Ustedes saben, y si no se los recuerdo, que Oswaldo no es precisamente santo de mi devoción. No, no lo digo porque me genere apatía, sino por su estoica sangre lagunera que ahora se carga. Creyéndose el mártir del arbitraje ─después de Romano─ le dio por decir que Archundia los perjudicó y fue factor para que no ganaran el título ante Monterrey.

A su voz se suman las de aficionados al equipo de Torreón, así como las de algunos otros que enfocan sus baterías al error de Benito por no ver el balón fuera del área de tiro de esquina. Este desliz de ceguera en Archundia no es nada, ni siquiera existe, en comparación con la que sufrió el paraguayo Carlos Torres en aquel 12 de mayo de 2004.

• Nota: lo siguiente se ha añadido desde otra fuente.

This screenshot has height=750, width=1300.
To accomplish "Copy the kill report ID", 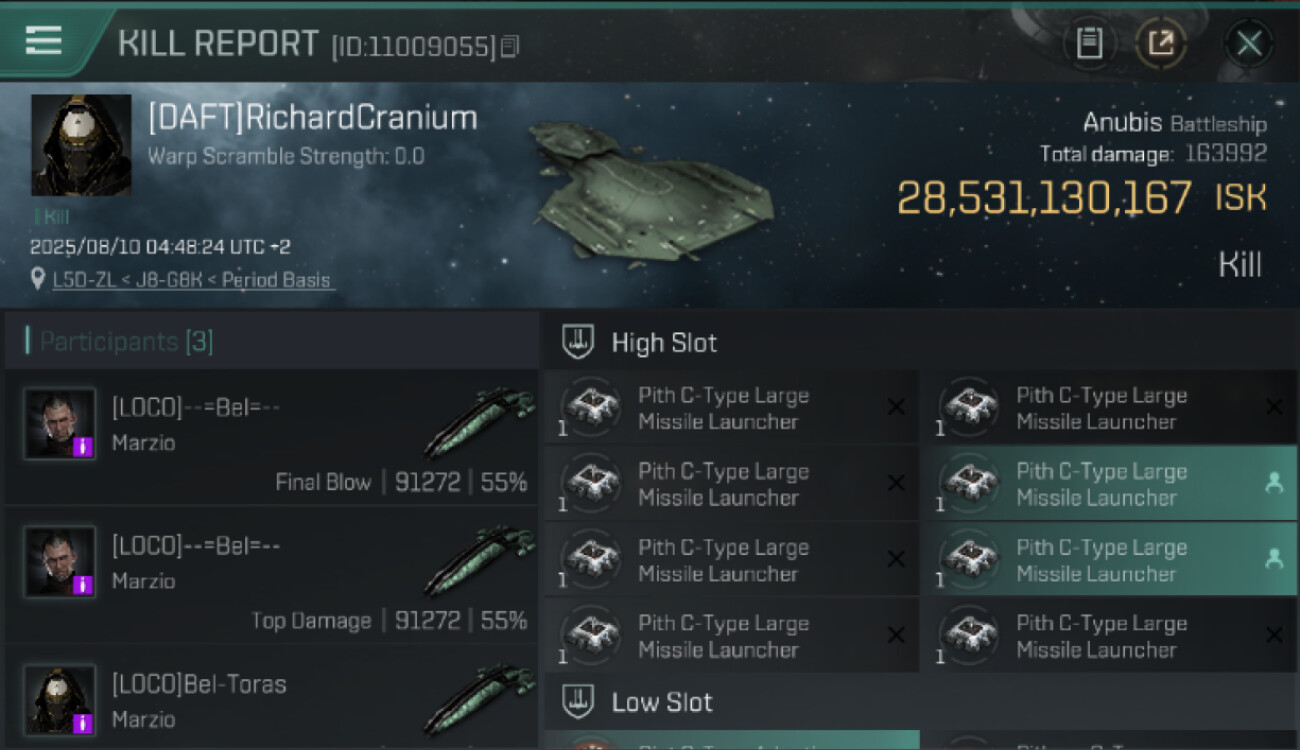I will pyautogui.click(x=510, y=46).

¿A poco no se acuerdan qué pasó? Bueno, pues en esa fecha se suscitó el llamado “robo Monumental”. Santos disputaba el partido de vuelta correspondiente a los octavos de final de la Copa Libertadores. El rival era River, que les había ganado en Torreón por 0-1. Pero en el Monumental, los de la Laguna dieron la sorpresa y con goles de Héctor Altamirano y Matías Vuoso habían callado a la hinchada del Millo. Desafortunadamente para los mexicanos, Matador Salas anotó el tanto que obligó a la tanda de penales.

River abrió la serie: Salas anotó. Vino Borgetti: lo metió. Turno para Cavenaghi: lo para Lucchetti. Ocasión para Pony Ruiz: lo detiene Lux. Dispara Rolfi Montenegro: Lucchetti hace la hombrada, pero…

…repentinamente Carlos Torres decide repetir el penal. Y no sólo eso, hasta amonestó a Lucchetti. ¿Por qué? Sólo él y su conciencia lo sabrán porque el portero santista ni se movió. Dándole de nuevo la oportunidad a Montenegro, éste no repitió el falló y acertó. Después vino Altamirano y lo metió. Luego tocó turno a Lucho González y anotó. Con un clima tan adverso y localista, Cariño cobró su disparo y Lux lo atajó, pero…

…el arquero de River estaba más que adelantado y, para sorpresa de todos, Torres dio por bueno el gol. Ni se inmutó para dudar si había que repetir el cobro o no. Así, con la venia del árbitro, Maxi López anotó el penal que dio el pase a los argentinos a cuartos de final.

Ese sí que fue un robo consumado por parte de un arbitraje que arrebató el instante de gloria a Santos. En cambio, los berrinches de Oswaldo hoy en día verdaderamente dan risa.